6.3 Building a heap
6.3-1
6.3-2
If we loop the index in a increasing order, when we call MAX-HEAPIFY(A, i), it's possible that the left subtree at root 2i and the right subtree at root 2i + 1 are not max-heap.
6.3-3
Remember that the height of a node is the distance from the node to a leaf, such that the height of a leaf is 0 (and the height of the root is the height of the tree).

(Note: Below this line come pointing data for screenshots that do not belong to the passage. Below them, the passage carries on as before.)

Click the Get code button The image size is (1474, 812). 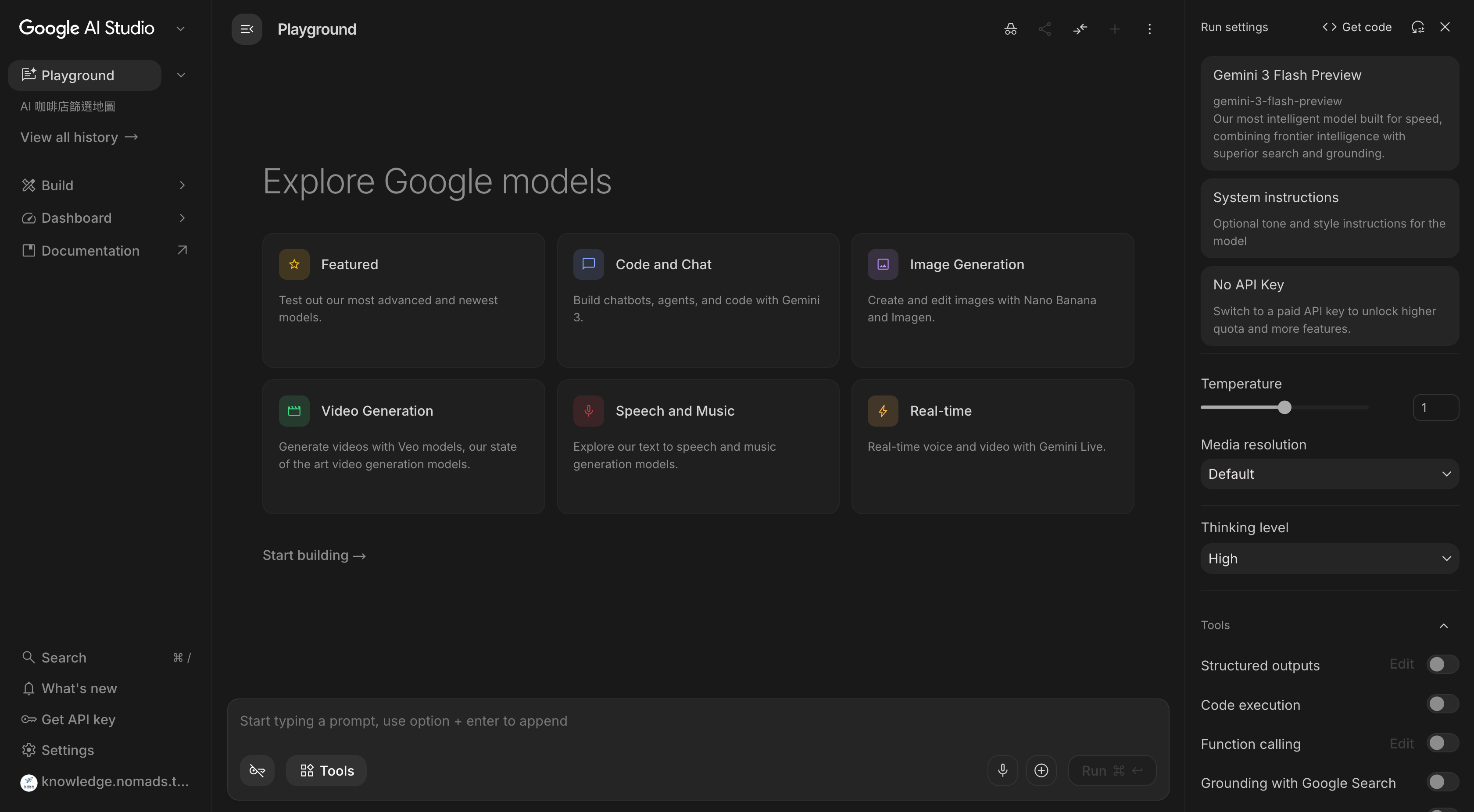click(1357, 27)
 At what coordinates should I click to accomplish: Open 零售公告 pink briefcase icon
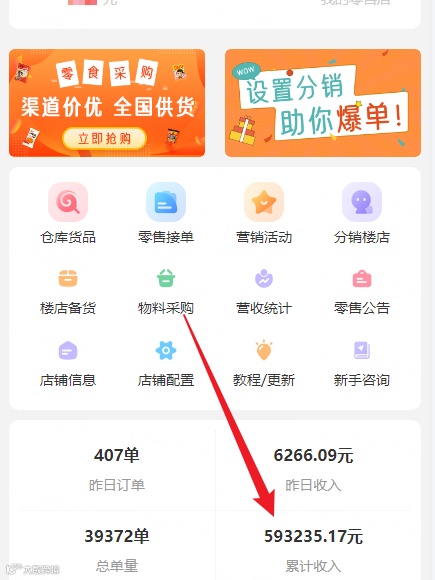click(x=362, y=279)
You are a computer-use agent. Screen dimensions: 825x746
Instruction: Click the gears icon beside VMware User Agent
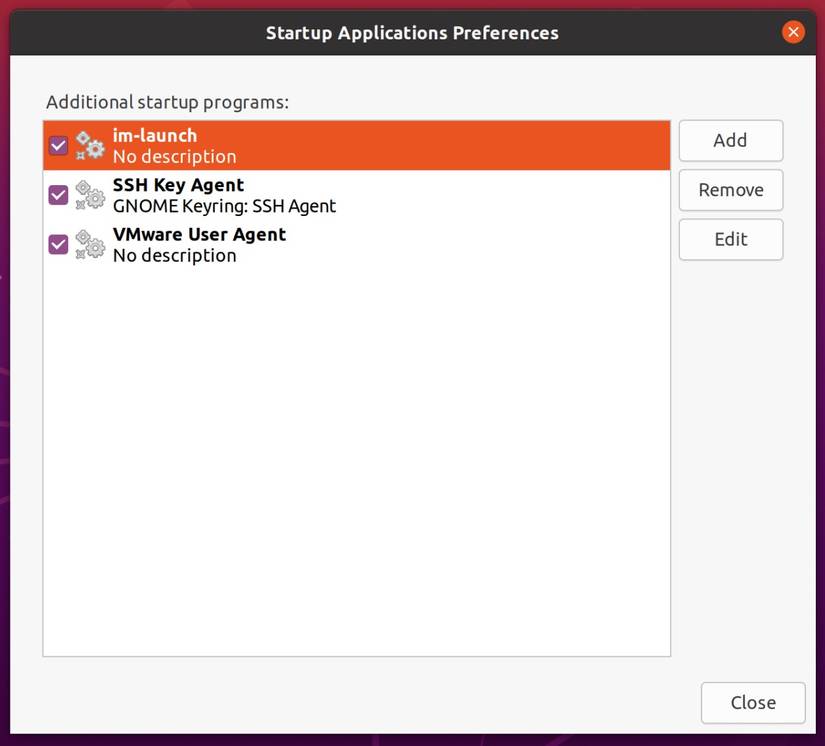(89, 244)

In exercise 6.1-7, we proved that for a heap has n elements, the leaves are the nodes indexed by $\lfloor \frac{n}{2} \rfloor + 1, \lfloor \frac{n}{2} \rfloor + 2, \ldots, n$. So there are $\lceil \frac{n}{2} \rceil$ leaves. And the height of leaves is 0, so when h = 0, $\lceil \frac{n}{2^{h + 1}} \rceil = \lceil \frac{n}{2^{0 + 1}} \rceil = \lceil \frac{n}{2} \rceil$. The base case holds.
Now let's consider the inductive step. Suppose there are at most $\lceil \frac{n}{2^h} \rceil$ nodes for height h - 1. And let's cut the leaves for the tree with height h. So it has $n - \lceil \frac{n}{2} \rceil = \lfloor \frac{n}{2} \rfloor$ elements. And it's height becomes h - 1. By induction, the nodes at height h - 1 is $\lceil \frac{\lfloor \frac{n}{2} \rfloor}{2^h} \rceil \leq \lceil \frac{\frac{n}{2}}{2^h} \rceil = \lceil \frac{n}{2^{h + 1}} \rceil$, which is also the number of nodes at height h in the original tree.